▶ [WHAT TO PRODUCE]: Please transcribe the entries below without changing a single character.

━━ EXERCISE INPUT

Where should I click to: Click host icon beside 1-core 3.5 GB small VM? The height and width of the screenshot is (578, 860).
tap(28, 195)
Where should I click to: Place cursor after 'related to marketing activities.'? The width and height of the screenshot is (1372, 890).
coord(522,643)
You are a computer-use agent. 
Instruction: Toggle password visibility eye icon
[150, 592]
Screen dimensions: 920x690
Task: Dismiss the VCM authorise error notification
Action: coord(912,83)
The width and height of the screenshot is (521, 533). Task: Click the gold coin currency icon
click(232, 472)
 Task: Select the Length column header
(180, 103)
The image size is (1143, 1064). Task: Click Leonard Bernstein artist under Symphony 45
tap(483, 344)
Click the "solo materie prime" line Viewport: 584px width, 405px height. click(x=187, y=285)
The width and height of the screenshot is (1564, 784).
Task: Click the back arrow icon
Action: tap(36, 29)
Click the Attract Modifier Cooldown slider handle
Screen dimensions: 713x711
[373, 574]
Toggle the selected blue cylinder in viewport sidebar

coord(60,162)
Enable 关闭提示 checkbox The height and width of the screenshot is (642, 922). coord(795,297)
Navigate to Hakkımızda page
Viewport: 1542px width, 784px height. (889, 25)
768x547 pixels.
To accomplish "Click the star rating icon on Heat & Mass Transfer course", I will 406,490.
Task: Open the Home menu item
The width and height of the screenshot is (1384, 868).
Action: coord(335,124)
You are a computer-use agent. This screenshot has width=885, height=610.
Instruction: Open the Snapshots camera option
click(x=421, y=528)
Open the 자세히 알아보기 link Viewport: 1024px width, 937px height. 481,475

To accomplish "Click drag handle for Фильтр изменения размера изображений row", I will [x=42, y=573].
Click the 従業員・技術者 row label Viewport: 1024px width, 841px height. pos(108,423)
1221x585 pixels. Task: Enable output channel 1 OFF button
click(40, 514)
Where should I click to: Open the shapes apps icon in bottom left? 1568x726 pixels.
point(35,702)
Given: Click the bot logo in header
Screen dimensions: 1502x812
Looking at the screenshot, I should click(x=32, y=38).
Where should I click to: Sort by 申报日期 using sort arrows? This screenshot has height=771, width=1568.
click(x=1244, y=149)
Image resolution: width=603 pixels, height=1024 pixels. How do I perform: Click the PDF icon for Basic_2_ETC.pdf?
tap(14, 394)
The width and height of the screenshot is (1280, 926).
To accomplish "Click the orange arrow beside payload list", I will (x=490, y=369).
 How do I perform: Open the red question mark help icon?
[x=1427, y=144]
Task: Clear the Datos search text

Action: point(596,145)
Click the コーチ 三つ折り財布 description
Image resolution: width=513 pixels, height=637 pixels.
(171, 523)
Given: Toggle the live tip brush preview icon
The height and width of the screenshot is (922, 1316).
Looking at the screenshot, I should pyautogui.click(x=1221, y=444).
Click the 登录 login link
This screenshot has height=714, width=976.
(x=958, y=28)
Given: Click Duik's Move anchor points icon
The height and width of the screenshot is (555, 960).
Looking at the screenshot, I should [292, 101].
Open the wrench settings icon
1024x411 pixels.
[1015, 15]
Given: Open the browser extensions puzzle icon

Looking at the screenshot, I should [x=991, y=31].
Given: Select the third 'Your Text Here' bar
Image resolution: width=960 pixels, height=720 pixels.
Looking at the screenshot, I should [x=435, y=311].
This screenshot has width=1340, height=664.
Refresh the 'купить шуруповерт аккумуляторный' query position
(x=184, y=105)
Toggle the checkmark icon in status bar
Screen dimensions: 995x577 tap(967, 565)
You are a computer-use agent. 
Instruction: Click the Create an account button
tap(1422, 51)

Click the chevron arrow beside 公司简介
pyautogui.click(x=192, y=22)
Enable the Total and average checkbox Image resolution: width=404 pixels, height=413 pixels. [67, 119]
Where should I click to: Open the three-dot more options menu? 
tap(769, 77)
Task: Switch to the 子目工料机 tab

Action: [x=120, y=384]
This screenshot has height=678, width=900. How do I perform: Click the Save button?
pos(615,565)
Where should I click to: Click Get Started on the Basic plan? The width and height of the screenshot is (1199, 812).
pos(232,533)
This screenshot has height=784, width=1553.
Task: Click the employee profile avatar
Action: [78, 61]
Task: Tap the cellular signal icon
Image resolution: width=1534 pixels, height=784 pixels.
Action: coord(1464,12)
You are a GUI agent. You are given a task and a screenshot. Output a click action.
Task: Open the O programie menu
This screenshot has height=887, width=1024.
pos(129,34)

━━━━

▶ [TASK OUTPUT]:
Where should I click to: Click host icon beside 1-core 3.5 GB small VM? The height and width of the screenshot is (578, 860).
tap(28, 195)
Where should I click to: Place cursor after 'related to marketing activities.'? The width and height of the screenshot is (1372, 890).
coord(522,643)
You are a computer-use agent. 
Instruction: Toggle password visibility eye icon
[150, 592]
Screen dimensions: 920x690
Task: Dismiss the VCM authorise error notification
Action: coord(912,83)
The width and height of the screenshot is (521, 533). Task: Click the gold coin currency icon
click(232, 472)
 Task: Select the Length column header
(180, 103)
The image size is (1143, 1064). Task: Click Leonard Bernstein artist under Symphony 45
tap(483, 344)
Click the "solo materie prime" line Viewport: 584px width, 405px height. click(x=187, y=285)
The width and height of the screenshot is (1564, 784).
Task: Click the back arrow icon
Action: tap(36, 29)
Click the Attract Modifier Cooldown slider handle
Screen dimensions: 713x711
[373, 574]
Toggle the selected blue cylinder in viewport sidebar

coord(60,162)
Enable 关闭提示 checkbox The height and width of the screenshot is (642, 922). coord(795,297)
Navigate to Hakkımızda page
Viewport: 1542px width, 784px height. (889, 25)
768x547 pixels.
To accomplish "Click the star rating icon on Heat & Mass Transfer course", I will 406,490.
Task: Open the Home menu item
The width and height of the screenshot is (1384, 868).
Action: coord(335,124)
You are a computer-use agent. This screenshot has width=885, height=610.
Instruction: Open the Snapshots camera option
click(x=421, y=528)
Open the 자세히 알아보기 link Viewport: 1024px width, 937px height. 481,475

To accomplish "Click drag handle for Фильтр изменения размера изображений row", I will [x=42, y=573].
Click the 従業員・技術者 row label Viewport: 1024px width, 841px height. pos(108,423)
1221x585 pixels. Task: Enable output channel 1 OFF button
click(40, 514)
Where should I click to: Open the shapes apps icon in bottom left? 1568x726 pixels.
point(35,702)
Given: Click the bot logo in header
Screen dimensions: 1502x812
Looking at the screenshot, I should click(x=32, y=38).
Where should I click to: Sort by 申报日期 using sort arrows? This screenshot has height=771, width=1568.
click(x=1244, y=149)
Image resolution: width=603 pixels, height=1024 pixels. How do I perform: Click the PDF icon for Basic_2_ETC.pdf?
tap(14, 394)
The width and height of the screenshot is (1280, 926).
To accomplish "Click the orange arrow beside payload list", I will (x=490, y=369).
 How do I perform: Open the red question mark help icon?
[x=1427, y=144]
Task: Clear the Datos search text

Action: point(596,145)
Click the コーチ 三つ折り財布 description
Image resolution: width=513 pixels, height=637 pixels.
(171, 523)
Given: Toggle the live tip brush preview icon
The height and width of the screenshot is (922, 1316).
Looking at the screenshot, I should pyautogui.click(x=1221, y=444).
Click the 登录 login link
This screenshot has height=714, width=976.
(x=958, y=28)
Given: Click Duik's Move anchor points icon
The height and width of the screenshot is (555, 960).
Looking at the screenshot, I should [292, 101].
Open the wrench settings icon
1024x411 pixels.
[1015, 15]
Given: Open the browser extensions puzzle icon

Looking at the screenshot, I should [x=991, y=31].
Given: Select the third 'Your Text Here' bar
Image resolution: width=960 pixels, height=720 pixels.
Looking at the screenshot, I should [x=435, y=311].
This screenshot has width=1340, height=664.
Refresh the 'купить шуруповерт аккумуляторный' query position
(x=184, y=105)
Toggle the checkmark icon in status bar
Screen dimensions: 995x577 tap(967, 565)
You are a computer-use agent. 
Instruction: Click the Create an account button
tap(1422, 51)

Click the chevron arrow beside 公司简介
pyautogui.click(x=192, y=22)
Enable the Total and average checkbox Image resolution: width=404 pixels, height=413 pixels. [67, 119]
Where should I click to: Open the three-dot more options menu? 
tap(769, 77)
Task: Switch to the 子目工料机 tab

Action: [x=120, y=384]
This screenshot has height=678, width=900. How do I perform: Click the Save button?
pos(615,565)
Where should I click to: Click Get Started on the Basic plan? The width and height of the screenshot is (1199, 812).
pos(232,533)
This screenshot has height=784, width=1553.
Task: Click the employee profile avatar
Action: [78, 61]
Task: Tap the cellular signal icon
Image resolution: width=1534 pixels, height=784 pixels.
Action: coord(1464,12)
You are a GUI agent. You are given a task and a screenshot. Output a click action.
Task: Open the O programie menu
This screenshot has height=887, width=1024.
pos(129,34)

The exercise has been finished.